(Source data)

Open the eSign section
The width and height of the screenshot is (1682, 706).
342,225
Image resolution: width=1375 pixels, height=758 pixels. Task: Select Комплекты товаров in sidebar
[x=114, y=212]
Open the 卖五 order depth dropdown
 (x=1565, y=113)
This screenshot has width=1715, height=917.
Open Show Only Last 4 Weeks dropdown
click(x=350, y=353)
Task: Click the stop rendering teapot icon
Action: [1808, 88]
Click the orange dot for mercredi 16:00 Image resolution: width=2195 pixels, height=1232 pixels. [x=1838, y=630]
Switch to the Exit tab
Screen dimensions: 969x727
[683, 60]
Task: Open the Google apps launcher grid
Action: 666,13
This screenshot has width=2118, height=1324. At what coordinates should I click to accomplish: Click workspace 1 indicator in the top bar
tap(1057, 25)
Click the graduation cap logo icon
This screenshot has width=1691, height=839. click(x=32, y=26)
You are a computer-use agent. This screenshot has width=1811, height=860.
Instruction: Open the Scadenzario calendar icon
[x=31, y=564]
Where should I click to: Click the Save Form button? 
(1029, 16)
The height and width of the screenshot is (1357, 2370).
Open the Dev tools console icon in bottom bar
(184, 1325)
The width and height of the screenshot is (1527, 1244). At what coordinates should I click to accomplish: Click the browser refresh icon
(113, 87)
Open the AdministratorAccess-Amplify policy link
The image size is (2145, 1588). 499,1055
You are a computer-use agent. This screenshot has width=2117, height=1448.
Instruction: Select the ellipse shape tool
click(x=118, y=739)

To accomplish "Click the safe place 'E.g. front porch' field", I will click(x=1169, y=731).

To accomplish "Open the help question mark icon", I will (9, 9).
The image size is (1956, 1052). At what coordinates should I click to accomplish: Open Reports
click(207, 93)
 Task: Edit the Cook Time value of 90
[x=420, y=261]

(End Source data)

§ **Prompt**: Copy the listing above out again in its entirety, exactly as written.

§ **Finished task**:
Open the eSign section
The width and height of the screenshot is (1682, 706).
342,225
Image resolution: width=1375 pixels, height=758 pixels. Task: Select Комплекты товаров in sidebar
[x=114, y=212]
Open the 卖五 order depth dropdown
 (x=1565, y=113)
This screenshot has width=1715, height=917.
Open Show Only Last 4 Weeks dropdown
click(x=350, y=353)
Task: Click the stop rendering teapot icon
Action: [1808, 88]
Click the orange dot for mercredi 16:00 Image resolution: width=2195 pixels, height=1232 pixels. [x=1838, y=630]
Switch to the Exit tab
Screen dimensions: 969x727
[683, 60]
Task: Open the Google apps launcher grid
Action: 666,13
This screenshot has width=2118, height=1324. At what coordinates should I click to accomplish: Click workspace 1 indicator in the top bar
tap(1057, 25)
Click the graduation cap logo icon
This screenshot has width=1691, height=839. click(x=32, y=26)
You are a computer-use agent. This screenshot has width=1811, height=860.
Instruction: Open the Scadenzario calendar icon
[x=31, y=564]
Where should I click to: Click the Save Form button? 
(1029, 16)
The height and width of the screenshot is (1357, 2370).
Open the Dev tools console icon in bottom bar
(184, 1325)
The width and height of the screenshot is (1527, 1244). At what coordinates should I click to accomplish: Click the browser refresh icon
(113, 87)
Open the AdministratorAccess-Amplify policy link
The image size is (2145, 1588). 499,1055
You are a computer-use agent. This screenshot has width=2117, height=1448.
Instruction: Select the ellipse shape tool
click(x=118, y=739)

To accomplish "Click the safe place 'E.g. front porch' field", I will click(x=1169, y=731).

To accomplish "Open the help question mark icon", I will (9, 9).
The image size is (1956, 1052). At what coordinates should I click to accomplish: Open Reports
click(207, 93)
 Task: Edit the Cook Time value of 90
[x=420, y=261]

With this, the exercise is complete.